Stored data ::

'''

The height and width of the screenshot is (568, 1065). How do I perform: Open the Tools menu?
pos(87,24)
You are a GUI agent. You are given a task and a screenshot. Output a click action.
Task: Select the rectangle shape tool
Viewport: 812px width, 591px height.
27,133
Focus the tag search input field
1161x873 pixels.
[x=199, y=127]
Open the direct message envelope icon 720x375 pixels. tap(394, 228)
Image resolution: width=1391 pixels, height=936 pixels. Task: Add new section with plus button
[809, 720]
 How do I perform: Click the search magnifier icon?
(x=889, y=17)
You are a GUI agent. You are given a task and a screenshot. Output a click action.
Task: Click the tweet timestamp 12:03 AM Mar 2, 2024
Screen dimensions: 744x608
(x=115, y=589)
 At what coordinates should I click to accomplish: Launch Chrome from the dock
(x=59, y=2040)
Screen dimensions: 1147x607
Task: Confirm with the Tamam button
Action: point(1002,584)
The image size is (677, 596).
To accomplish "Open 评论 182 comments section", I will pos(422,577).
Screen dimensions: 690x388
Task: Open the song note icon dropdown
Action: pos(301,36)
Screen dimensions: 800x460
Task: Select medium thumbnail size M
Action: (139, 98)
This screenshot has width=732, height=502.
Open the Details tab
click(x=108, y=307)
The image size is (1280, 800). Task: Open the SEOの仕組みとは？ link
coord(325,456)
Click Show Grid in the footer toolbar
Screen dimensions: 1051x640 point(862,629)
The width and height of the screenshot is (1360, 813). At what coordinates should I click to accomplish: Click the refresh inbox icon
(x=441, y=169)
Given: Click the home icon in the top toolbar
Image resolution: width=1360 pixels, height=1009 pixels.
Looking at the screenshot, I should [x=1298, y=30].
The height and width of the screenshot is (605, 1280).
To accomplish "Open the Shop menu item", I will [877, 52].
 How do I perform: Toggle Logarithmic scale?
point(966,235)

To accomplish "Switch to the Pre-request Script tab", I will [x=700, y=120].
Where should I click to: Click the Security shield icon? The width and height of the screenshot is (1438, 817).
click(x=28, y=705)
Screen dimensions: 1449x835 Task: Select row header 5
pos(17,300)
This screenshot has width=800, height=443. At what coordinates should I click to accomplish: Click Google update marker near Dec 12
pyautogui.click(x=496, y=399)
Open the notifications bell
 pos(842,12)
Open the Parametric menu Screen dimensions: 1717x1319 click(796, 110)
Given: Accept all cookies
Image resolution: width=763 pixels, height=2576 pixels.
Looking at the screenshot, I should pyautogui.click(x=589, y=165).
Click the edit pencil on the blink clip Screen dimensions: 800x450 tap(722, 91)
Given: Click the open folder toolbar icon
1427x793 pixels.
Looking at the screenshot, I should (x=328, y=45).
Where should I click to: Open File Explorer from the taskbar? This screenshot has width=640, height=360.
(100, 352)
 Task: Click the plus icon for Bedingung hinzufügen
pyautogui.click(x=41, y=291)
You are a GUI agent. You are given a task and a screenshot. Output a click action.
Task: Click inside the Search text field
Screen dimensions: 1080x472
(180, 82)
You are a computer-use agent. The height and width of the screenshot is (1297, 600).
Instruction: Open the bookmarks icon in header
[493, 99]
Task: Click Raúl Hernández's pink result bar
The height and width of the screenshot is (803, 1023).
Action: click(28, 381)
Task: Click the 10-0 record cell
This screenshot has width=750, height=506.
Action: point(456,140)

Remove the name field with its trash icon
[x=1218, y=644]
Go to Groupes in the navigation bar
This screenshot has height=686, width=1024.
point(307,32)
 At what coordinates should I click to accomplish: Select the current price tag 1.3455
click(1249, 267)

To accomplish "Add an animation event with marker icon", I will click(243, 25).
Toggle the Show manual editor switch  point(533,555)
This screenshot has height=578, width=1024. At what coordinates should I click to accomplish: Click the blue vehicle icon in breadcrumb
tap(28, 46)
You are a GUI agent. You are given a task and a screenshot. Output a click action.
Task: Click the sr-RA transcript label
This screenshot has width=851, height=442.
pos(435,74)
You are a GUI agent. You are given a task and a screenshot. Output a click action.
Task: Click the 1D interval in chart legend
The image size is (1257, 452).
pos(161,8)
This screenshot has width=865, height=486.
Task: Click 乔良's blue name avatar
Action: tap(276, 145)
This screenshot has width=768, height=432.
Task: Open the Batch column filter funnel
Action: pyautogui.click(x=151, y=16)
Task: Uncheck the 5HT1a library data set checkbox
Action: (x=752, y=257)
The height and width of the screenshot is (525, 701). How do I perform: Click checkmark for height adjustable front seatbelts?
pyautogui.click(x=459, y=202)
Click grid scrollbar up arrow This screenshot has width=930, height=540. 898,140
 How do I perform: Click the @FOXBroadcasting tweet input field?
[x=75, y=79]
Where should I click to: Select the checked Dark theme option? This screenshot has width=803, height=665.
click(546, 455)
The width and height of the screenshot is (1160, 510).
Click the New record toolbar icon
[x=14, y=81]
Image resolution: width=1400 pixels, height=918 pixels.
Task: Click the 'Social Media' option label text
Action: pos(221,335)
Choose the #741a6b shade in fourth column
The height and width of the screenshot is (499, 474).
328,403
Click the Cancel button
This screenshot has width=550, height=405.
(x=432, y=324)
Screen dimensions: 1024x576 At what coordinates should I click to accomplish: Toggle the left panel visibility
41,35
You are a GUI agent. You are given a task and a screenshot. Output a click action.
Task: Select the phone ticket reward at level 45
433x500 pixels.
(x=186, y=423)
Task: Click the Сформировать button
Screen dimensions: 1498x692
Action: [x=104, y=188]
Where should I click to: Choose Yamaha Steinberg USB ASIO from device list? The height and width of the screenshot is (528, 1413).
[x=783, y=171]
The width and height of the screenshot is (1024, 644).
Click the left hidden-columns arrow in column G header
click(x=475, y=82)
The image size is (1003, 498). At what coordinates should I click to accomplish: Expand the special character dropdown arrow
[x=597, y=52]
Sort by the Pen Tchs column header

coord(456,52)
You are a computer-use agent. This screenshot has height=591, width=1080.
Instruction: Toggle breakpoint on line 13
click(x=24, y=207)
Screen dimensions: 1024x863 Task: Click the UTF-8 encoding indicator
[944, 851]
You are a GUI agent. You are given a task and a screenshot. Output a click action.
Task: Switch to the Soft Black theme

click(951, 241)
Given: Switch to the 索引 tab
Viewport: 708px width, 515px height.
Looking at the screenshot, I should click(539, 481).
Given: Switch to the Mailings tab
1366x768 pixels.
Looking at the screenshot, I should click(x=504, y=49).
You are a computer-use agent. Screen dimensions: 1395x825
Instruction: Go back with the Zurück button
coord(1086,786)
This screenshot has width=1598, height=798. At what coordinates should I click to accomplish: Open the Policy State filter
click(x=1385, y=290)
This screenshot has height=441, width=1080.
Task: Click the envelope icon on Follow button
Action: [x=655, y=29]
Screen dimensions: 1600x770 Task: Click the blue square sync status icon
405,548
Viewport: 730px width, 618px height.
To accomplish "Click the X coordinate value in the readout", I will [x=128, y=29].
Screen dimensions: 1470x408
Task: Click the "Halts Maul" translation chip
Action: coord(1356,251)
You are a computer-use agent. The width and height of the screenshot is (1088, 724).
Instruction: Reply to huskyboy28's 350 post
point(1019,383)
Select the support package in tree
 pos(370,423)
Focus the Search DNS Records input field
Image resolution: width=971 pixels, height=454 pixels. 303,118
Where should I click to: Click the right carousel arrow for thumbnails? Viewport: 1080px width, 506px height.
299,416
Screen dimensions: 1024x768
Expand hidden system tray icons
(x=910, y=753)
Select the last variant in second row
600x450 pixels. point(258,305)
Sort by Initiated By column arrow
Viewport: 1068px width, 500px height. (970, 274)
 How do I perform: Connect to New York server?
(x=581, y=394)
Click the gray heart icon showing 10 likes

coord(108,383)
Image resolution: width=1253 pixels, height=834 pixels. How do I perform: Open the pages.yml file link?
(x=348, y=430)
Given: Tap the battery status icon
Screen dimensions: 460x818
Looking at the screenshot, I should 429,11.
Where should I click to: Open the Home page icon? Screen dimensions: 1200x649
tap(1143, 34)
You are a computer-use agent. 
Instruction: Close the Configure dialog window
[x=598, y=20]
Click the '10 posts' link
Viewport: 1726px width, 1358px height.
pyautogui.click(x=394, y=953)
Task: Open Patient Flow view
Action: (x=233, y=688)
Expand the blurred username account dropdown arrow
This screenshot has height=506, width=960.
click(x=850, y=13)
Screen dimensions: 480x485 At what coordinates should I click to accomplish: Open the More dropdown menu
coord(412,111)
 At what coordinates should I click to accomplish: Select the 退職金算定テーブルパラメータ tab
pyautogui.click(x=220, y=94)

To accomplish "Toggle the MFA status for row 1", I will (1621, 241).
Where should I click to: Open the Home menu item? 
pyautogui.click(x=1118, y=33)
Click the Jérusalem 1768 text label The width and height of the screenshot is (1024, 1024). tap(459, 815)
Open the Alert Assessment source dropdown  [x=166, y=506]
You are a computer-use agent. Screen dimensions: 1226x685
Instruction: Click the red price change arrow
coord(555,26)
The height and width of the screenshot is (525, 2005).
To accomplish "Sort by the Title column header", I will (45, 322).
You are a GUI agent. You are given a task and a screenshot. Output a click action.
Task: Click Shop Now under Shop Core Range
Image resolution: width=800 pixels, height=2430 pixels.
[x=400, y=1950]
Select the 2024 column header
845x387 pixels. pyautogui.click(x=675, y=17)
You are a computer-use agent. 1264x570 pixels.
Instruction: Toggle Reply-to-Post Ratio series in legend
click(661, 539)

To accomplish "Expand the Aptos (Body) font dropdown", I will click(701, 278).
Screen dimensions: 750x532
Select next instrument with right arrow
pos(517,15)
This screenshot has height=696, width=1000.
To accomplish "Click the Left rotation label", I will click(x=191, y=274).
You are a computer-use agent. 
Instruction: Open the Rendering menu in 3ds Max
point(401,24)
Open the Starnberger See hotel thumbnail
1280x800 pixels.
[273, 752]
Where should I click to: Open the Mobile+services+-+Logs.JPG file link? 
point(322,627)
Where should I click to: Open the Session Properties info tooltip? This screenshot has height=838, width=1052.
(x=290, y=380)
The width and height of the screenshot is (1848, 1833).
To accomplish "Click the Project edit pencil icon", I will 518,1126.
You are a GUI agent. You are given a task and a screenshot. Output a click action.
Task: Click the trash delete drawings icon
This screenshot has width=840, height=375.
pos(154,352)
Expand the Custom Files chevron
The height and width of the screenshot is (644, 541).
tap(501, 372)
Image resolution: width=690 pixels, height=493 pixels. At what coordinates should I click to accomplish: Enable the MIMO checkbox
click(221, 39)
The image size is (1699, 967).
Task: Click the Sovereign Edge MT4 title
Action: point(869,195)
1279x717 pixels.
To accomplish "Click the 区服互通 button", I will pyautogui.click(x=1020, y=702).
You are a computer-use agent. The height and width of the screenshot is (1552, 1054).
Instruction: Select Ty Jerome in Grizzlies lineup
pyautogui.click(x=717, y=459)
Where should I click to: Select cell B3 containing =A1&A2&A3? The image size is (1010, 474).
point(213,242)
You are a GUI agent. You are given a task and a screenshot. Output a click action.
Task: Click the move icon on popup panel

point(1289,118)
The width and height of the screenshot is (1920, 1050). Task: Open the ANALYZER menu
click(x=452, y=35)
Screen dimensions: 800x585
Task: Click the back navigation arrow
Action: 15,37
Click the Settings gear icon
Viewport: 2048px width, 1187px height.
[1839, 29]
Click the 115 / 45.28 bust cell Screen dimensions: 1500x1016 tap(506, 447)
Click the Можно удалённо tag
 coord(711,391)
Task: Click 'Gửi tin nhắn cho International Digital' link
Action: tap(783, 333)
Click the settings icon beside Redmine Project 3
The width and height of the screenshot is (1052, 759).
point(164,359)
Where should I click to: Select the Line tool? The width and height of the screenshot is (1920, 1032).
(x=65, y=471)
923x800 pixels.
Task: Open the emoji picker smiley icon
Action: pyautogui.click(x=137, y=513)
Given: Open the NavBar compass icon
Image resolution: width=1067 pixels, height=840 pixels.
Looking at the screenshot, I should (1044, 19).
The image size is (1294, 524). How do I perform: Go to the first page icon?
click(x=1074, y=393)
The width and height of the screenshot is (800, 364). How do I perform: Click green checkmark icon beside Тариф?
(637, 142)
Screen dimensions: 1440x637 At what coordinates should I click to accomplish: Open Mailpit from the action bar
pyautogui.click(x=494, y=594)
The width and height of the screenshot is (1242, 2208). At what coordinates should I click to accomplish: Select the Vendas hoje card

'''

Assigned task :: Find the string "pencil" in the entries above and return each line that holds it.

Answer for the task ::
Click the edit pencil on the blink clip Screen dimensions: 800x450 tap(722, 91)
To accomplish "Click the Project edit pencil icon", I will 518,1126.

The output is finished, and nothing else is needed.